» **Exercise data**:
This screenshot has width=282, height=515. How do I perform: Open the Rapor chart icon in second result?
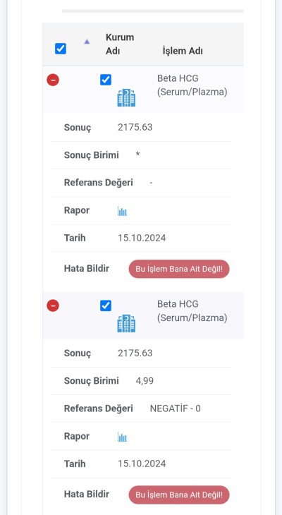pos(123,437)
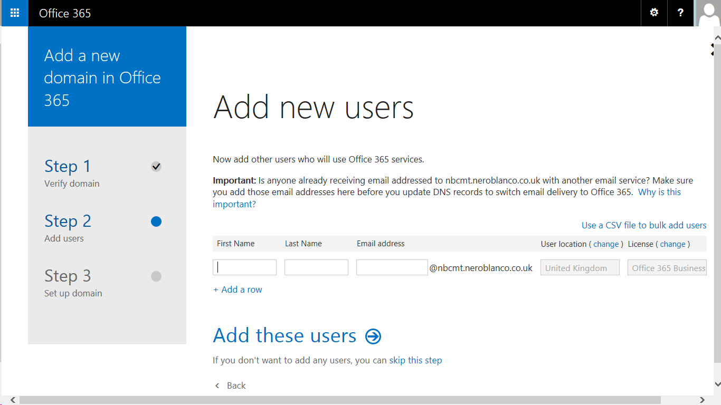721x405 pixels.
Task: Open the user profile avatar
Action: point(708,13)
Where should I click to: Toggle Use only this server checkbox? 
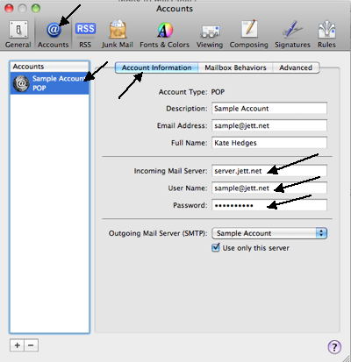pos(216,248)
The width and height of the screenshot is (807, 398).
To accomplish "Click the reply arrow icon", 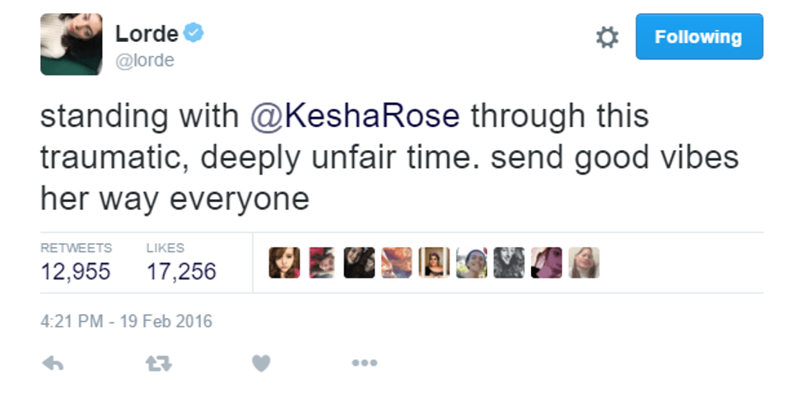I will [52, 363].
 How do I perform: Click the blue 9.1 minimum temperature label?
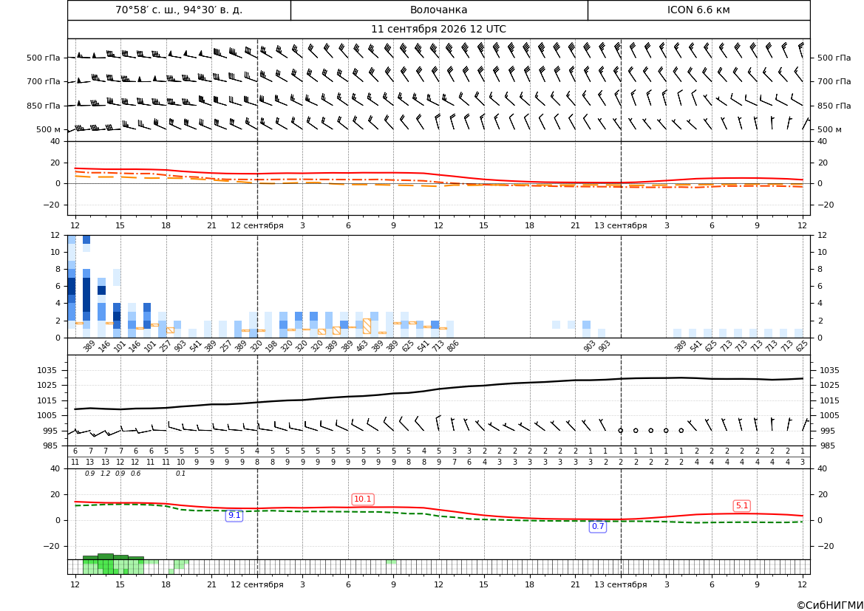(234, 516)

» **What to work on**:
"How do I perform: Click" marks the first line to be returned; return exactly that line and every line after it through the last line of the listing, omitting pictures.

» **Exercise answer**:
 How do I perform: Click the blue 9.1 minimum temperature label?
(234, 516)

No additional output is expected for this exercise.